Shadow de Lorenzo Recio

Présenté en sélection internationale au festival Partie(s) de Campagne, « Shadow » a également reçu cet été les Prix du Jury Jeune et du Festival Connexion, ainsi que la mention du Jury Presse au Festival du Film Court en Plein Air de Grenoble. Le film de Lorenzo Recio emprunte les voies du récit fantastique pour faire sombrer le destin d’un timide marionnettiste vers une métaphore vertigineuse de la relation amoureuse.

D’emblée, le décalage du personnage principal avec le reste du monde nous est donné. La première scène s’ouvre sur l’écran d’un théâtre d’ombres. Le gong de la musique traditionnelle rythme les échanges des personnages qui s’exclament, le montreur d’ombres s’agite en tous sens dans l’envers du décor. Le spectacle terminé, l’illusion théâtrale se rompt en un seul contrechamps : la salle est petite, ses chaises métalliques sont vides, le silence règne. Seul un petit garçon applaudit frénétiquement et est immédiatement pressé de partir par son père gêné.
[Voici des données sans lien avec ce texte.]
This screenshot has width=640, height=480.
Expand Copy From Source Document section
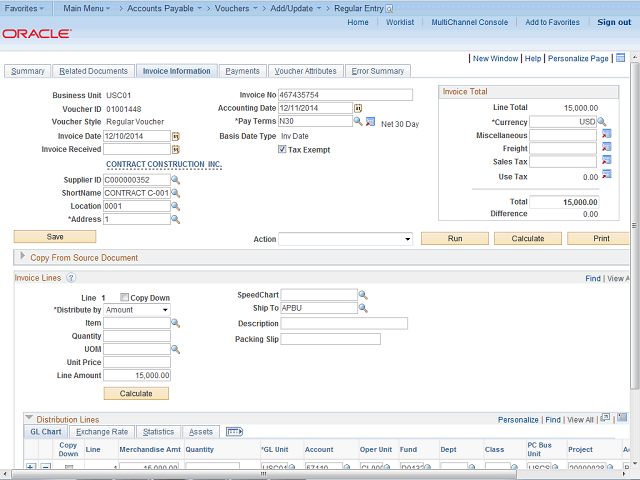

Xiao Shou est un personnage en marge, à contretemps, une « ombre sociale » (Lorenzo Recio, « Court-Circuit », 2014). Le contraste entre son univers et l’extérieur, l’antagonisme de l’ombre et la lumière soulignent son anachronisme. Son théâtre, son atelier et son appartement baignent dans un clair-obscur que ponctue le grésillement intermittent d’un néon balbutiant. Tranchant avec ces éclairages nuancés, la rue, le centre commercial et surtout l’appartement et les habits de la jeune fille dont il tombe amoureux, sont écrasés par une lumière blanche saturée, une atmosphère éthérée. Ébloui par la beauté d’Ann, le jeune homme s’y brûle littéralement les ailes. Piégé par son icône, il fonce en moto dans un panneau publicitaire électrique, fasciné par l’effigie lumineuse de ce visage croisé le jour même. Cette scène pivot flirte entre le gore et l’absurde, la peur et le grotesque. La musique lancinante et répétitive accompagne la plongée dans les eaux troubles du fantastique. Gilles Alonzo l’a composée avant même le tournage (pour des questions de résidence) et le réalisateur a pu l’utiliser comme « matériau de base » pour créer son univers.

Ombre-sur-elle

À l’image, le corps de Xiao Shou va suivre une série de métamorphoses surnaturelles jusqu’à une dématérialisation complète, un affaissement du volume en une silhouette en deux dimensions. Les effets spéciaux jouent sur différentes modifications de textures créées à partir du corps de l’acteur. Cette mutation physique se passe dans la souffrance. Elle incarne les affres de la passion, de l’aliénation amoureuse. Le jeune homme qui s’est maquillé pour dissimuler sa métamorphose voit ses peintures fondre sur son visage. Le rendez-vous galant se solde en fiasco, la dissolution de son visage liquéfié engendreant le dégoût de tous. Le numéro de clown blanc bascule en pointe tragique. La trame du récit joue des oppositions en noir et blanc, elle se tend sur un fil d’équilibriste. Le réalisme jongle avec le surnaturel, l’angoisse avec le désir. Ainsi cette très belle scène d’amour où Xiao Shou, immatériel, vient visiter la jeune fille dans son sommeil. Le corps de la femme se fait écran pour recevoir l’ombre portée de l’homme et met en relief à la fois la sensualité et le malaise par là même provoqué. Xiao Shou devient ensuite l’ombre d’Ann et trouve enfin sa place dans ce monde de lumière. Le film se termine sur un dialogue muet entre le corps féminin et l’ombre masculine dans une marche aux accents burlesques et poétiques.

Dans

« Shadow » est un conte moderne, une réappropriation du mythe de l’androgyne où les amants composent les deux versants d’une même entité. L’homme et la femme sont pris dans une fusion indissociable, l’un devient le négatif de l’autre. Si le personnage de Xiao Shou est hors d’âge, fondamentalement incompatible à la modernité, il ne pourra exister qu’en se coulant dans son ombre. Il n’est plus qu’un creux, une absence de lumière, sa propre découpe et son manque. Et c’est en devenant l’ombre de lui-même qu’il parviendra à se transcender, à franchir ses propres barrières. De même, le théâtre d’ombres ne trouve plus son public. Il doit se réinventer, redéfinir un lieu pour ses histoires. Le conte vient alors se matérialiser dans le récit filmé en une sorte de processus de mise en abyme inversé. Il nous donne à savourer l’histoire d’Ann et Xiao Shou. Selon Lorenzo Recio, le cinéma en chinois est appelé « ombre électrique ». Il apparaît ici comme une survivance du théâtre d’ombres et de la parole contée.